Human smuggling is a transnationally planned, coordinated and executed crime that is more often perpetrated by organized criminal networks. It is not merely the smugglers who are in search of the lucrative business but also the smuggled migrants, who give the green light, collaborate and connive in the crime. The impulse to seek new economic opportunities and look for greener pastures, yearning for individual or familial betterment and in certain circumstances, making a getaway from conflict and persecution become the motivating factors for migrants to take the desperate step of consenting to be smuggled out of the country.  The modus operandi is by Air, Sea and land where the lives of the smuggled migrants are put at risk during the journey.
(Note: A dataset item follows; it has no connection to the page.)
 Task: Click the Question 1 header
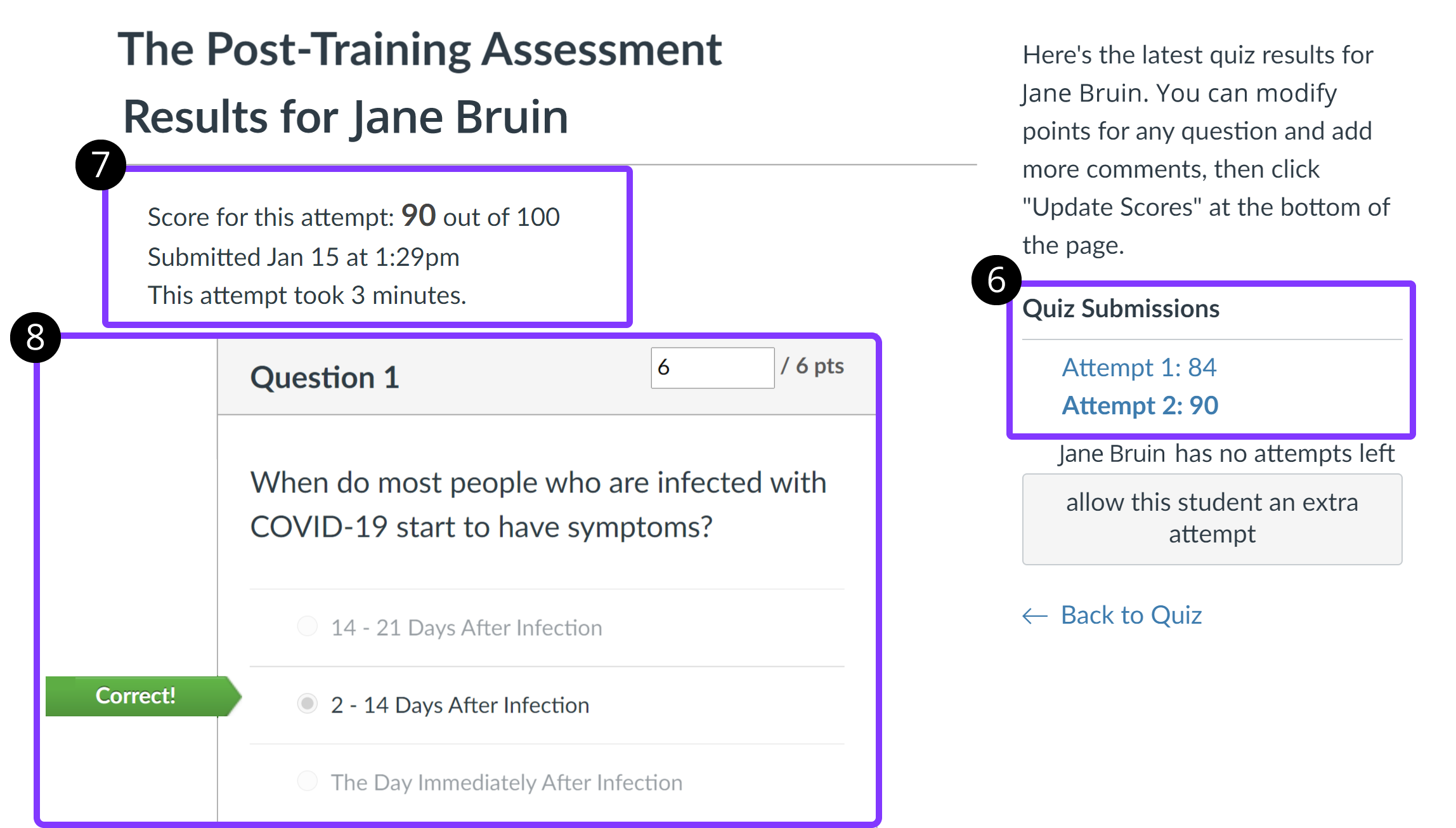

Lives of the smuggled migrants are put at risk whatever may be the means of transport during the journey. Lacking legal status, migrants are vulnerable to human rights violations, especially of labour rights. They are subject to rigorous controls and even to sexual exploitation. Although migrants may act in collusion with the smugglers, it is increasingly recognized that they are victims of circumstances and stand in dire need of being protected by society.

This article seeks to inquire into and examine the rights of smuggled migrants as are recognized in the context of the provisions in international law. Special attention is given to United Nations Convention against Transnational Organized Crime 2000 (UNCTOC) and the Protocol Against the smuggling of Migrants by Land, Sea and Land Supplementing the United National Convention against Transnational Organized Crimes 2000 (Protocol). Besides a careful perusal of these documents, the article also appraises the provisions available under the other International Human Rights Instruments and Conventions relating to status of refugees 1951.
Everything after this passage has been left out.